Railway station in Germany

Fredersdorf is a railway station located in Fredersdorf-Vogelsdorf, in the Märkisch-Oderland district of Brandenburg. It is served by the S-Bahn line .

== Location ==
The train station is located in the Fredersdorf district, approx. 300 m east of the town centre. It borders on Am Bahnhof, Bahnhofstrasse and Brückenstrasse. Neuenhagen (b Berlin) station is around 4 km to the west and Petershagen Nord station is around 2 km east. The station belongs to the Berlin C tariff area of the Berlin-Brandenburg transport association.

== History ==

=== History up to World War II ===
After the station was opened on September 15, 1872, it was initially called Petershagen. Since January 1, 1875, it was called Fredersdorf and, because a line branched off to Rüdersdorf, had a middle and a side platform. On May 1, 1911, the name was changed to Bahnhof Fredersdorf (Niederbarnim district). The power rails on the Ostbahn initially only reached as far as Kaulsdorf. There were already plans for further electrification of the line, but these were not implemented. With the commissioning of special suburban tracks, a new island platform was created in August 1944, which was very narrow and not covered. A wooden bridge provided access to the new platform.

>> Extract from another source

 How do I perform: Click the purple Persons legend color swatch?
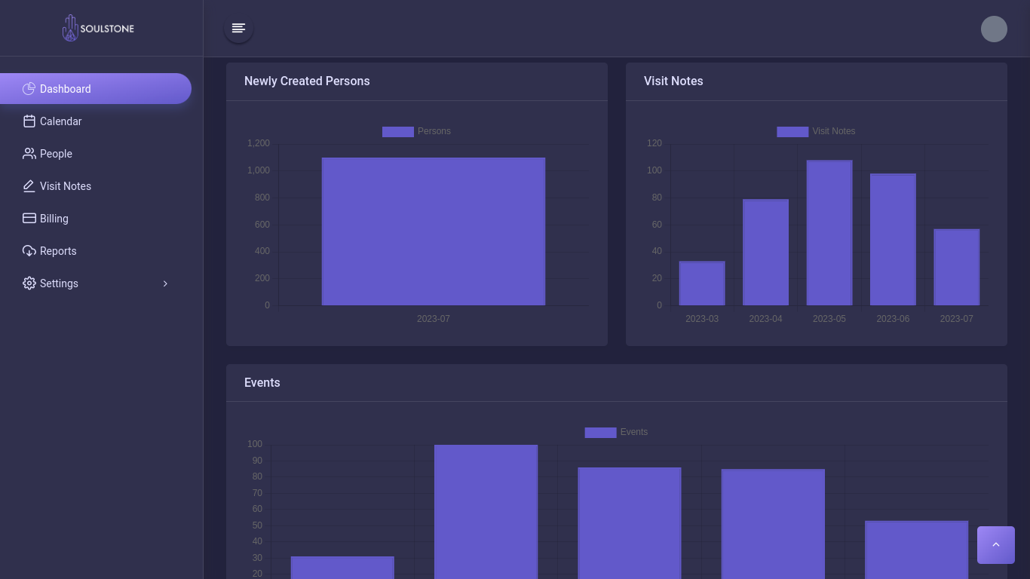398,131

=== History from 1945 to 1990 ===
At the end of April 1945 the train service was stopped, but reopened on September 10 of the same year. Many tracks on the line had been dismantled because they were urgently needed on the line to Erkner. On September 1, 1948, the S-Bahn was electrified to Fredersdorf. The station was the terminus for a short time, but on October 31, 1948, the S-Bahn line was extended to Strasbourg. The temporary substation for the power supply near Neuenhagen has been replaced by a permanent local substation in Fredersdorf. Passenger traffic on the branch line from Fredersdorf station to Rüdersdorf was stopped on May 30, 1965, making access to one of the side platforms superfluous. It was shortened and only replaced by a steel bridge in December 1987. In 1988 a new signal box was built.

=== History after 1990 ===
From June to December 2004 a new pedestrian bridge and three elevators were built to make the station accessible. The client was the community of Fredersdorf-Vogelsdorf. Numerous engineering offices and companies were involved in the planning and construction. The construction was financed by the state of Brandenburg.